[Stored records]
══════════

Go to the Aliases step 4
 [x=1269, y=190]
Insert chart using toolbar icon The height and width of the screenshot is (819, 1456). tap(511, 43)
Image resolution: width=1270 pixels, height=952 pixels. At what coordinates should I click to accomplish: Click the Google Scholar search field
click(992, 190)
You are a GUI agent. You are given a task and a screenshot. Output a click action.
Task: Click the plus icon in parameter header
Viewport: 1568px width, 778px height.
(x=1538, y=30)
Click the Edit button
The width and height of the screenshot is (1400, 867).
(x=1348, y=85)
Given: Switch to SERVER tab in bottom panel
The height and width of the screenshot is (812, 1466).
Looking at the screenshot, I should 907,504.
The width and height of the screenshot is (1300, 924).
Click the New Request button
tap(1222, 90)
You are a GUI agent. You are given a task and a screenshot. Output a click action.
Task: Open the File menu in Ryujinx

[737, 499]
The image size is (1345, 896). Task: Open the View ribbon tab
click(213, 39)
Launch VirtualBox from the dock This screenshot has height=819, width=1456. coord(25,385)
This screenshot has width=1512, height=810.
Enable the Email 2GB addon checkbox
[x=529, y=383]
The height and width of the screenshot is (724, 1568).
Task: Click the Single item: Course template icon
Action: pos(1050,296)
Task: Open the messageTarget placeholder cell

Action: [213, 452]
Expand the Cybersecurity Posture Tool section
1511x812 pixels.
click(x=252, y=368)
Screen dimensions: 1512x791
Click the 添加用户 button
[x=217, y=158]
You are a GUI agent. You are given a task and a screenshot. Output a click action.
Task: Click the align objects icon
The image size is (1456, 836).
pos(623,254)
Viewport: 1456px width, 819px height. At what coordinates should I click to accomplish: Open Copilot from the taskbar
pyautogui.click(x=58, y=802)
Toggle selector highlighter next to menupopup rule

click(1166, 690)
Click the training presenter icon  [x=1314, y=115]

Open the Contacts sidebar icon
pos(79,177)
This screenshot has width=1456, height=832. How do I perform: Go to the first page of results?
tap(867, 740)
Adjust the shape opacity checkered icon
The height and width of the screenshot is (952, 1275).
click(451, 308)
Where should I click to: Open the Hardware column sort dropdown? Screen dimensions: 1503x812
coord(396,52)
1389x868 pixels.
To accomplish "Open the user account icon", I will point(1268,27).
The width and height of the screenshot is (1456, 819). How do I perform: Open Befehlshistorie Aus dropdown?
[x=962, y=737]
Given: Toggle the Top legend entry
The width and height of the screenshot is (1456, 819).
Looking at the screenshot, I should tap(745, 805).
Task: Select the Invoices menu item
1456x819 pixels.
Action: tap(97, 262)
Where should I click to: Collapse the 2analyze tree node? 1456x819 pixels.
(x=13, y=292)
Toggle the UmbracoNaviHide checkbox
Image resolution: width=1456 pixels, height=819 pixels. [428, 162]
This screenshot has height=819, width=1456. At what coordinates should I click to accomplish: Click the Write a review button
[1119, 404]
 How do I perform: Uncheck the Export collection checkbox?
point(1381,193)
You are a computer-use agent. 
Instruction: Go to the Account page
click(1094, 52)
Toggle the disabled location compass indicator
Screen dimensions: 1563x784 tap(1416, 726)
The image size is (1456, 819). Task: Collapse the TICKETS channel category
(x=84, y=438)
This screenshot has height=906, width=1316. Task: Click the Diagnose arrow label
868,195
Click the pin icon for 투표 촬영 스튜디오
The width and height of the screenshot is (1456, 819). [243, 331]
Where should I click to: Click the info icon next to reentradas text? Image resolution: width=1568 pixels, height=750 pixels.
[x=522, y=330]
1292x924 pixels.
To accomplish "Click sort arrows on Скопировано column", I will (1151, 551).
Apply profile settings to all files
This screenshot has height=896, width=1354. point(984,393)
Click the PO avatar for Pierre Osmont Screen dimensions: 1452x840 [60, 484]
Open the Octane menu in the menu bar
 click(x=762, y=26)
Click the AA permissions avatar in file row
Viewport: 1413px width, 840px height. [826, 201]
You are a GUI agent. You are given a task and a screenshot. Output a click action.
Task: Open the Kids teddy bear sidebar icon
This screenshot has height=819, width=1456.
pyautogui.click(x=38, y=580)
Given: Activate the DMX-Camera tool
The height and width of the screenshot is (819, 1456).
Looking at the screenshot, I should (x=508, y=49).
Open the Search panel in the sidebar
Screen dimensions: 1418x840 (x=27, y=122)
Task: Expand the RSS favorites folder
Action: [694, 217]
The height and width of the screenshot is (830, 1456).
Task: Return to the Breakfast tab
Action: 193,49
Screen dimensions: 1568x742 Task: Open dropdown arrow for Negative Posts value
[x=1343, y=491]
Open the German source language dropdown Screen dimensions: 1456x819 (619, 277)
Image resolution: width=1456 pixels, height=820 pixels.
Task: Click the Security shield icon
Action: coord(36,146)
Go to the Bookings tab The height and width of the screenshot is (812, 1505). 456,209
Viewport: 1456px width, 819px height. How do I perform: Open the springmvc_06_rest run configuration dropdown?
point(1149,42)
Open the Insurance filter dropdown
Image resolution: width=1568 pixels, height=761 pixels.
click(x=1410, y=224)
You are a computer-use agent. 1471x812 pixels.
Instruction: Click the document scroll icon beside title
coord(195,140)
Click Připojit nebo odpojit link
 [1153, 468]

══════════

## WHAT TO PRODUCE
A complete answer lists each line of the data that holds the word "will".

## EXPECTED ANSWER
To accomplish "Open the user account icon", I will point(1268,27).
To accomplish "Click sort arrows on Скопировано column", I will (1151, 551).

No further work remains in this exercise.